## [TEXT PROVIDED]
|---|
Understood as an interactive experience, Lexicon is a form of
software
that has to be discovered rather than immediately understood. It
offers
a series of encounters: with programmatic images, and with
strangers
who are visiting the piece at the same time. People passing
through
the Lexicon, are its performers. The patient and the curious may
discover
that with words they can control the sequence of events, as
Lexicon's authors.
Understood as a tool, Lexicon combines word play with image
processing.
Each of Lexicon's visual effects and transitions is
associated with a word. Arranged in various combinations
these word/codes
produce visual phenomena that could be described as interactive
montage
or even, perhaps, as creativity (yours, not mine).
Just as the astronaut broke free of the reality of his native
world in
landing on the moon, the cybernaut momentarily leaves the reality
of
mundane space-time and inserts himself into the cybernetic
straitjacket
of the virtual-reality environment control program.
-- Paul Virilio, La vitesse de libération
Most graphical interactivity has come to resemble the
exploration of preconceived spaces. It differs little from
video games etched into mazes of ROM (read only memory).
Fascinating, perhaps. Targeted at the consumer, these spaces
are not conducive to metamorphosis and reorganization.
Lexicon deemphasizes spatial navigation, emphasizing language
and performance instead. This is not to demonstrate that
by eliminating the spatial metaphor in interactivity we
will suddenly elude the cybernetic straitjacket, but
rather, to delve into the problem of public creativity in
cyberspace.
Lexicon invites participation at a number of levels,
including the writing of scripts that affect
what others experience when they visit the
site.
|---|
(Data excerpts)
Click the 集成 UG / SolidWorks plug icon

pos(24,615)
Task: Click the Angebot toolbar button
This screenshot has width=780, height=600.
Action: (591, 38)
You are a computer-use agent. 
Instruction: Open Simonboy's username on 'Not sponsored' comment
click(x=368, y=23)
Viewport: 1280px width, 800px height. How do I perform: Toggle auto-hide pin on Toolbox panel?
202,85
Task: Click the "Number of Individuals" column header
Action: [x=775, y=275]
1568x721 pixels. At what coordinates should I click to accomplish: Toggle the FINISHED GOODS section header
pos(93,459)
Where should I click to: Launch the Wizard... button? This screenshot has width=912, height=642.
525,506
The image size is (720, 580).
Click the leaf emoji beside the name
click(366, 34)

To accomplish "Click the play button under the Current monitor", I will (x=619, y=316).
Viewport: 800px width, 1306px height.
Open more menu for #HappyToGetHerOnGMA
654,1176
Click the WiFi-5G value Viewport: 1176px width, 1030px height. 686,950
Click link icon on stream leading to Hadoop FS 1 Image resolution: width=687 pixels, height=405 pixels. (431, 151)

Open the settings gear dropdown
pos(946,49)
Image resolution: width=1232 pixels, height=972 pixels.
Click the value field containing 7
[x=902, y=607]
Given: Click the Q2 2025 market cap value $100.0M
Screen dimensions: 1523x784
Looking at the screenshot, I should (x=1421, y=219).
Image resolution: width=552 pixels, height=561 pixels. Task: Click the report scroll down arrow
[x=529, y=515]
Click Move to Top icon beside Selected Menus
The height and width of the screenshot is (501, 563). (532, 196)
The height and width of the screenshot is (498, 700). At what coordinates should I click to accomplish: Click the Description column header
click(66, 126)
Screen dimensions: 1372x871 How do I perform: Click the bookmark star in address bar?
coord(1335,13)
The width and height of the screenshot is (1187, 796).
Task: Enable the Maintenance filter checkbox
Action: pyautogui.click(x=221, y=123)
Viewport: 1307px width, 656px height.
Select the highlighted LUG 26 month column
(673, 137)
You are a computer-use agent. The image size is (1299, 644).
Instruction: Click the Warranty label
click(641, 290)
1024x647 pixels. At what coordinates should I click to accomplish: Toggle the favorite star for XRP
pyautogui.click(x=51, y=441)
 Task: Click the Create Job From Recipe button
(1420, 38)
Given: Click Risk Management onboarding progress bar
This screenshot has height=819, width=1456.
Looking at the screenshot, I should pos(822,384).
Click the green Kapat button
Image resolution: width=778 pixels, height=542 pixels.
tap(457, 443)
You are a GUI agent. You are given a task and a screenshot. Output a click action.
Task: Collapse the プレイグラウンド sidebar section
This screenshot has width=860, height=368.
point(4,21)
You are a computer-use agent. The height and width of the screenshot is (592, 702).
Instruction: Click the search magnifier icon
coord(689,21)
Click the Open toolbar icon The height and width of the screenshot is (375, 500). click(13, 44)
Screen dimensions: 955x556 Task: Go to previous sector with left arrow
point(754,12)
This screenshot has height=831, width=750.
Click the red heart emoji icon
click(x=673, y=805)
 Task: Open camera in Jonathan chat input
|---|
Please retype the Lexicon text word for word, from "Understood as an" to "processing.".

## [ANSWER SECTION]
Understood as an interactive experience, Lexicon is a form of
software
that has to be discovered rather than immediately understood. It
offers
a series of encounters: with programmatic images, and with
strangers
who are visiting the piece at the same time. People passing
through
the Lexicon, are its performers. The patient and the curious may
discover
that with words they can control the sequence of events, as
Lexicon's authors.
Understood as a tool, Lexicon combines word play with image
processing.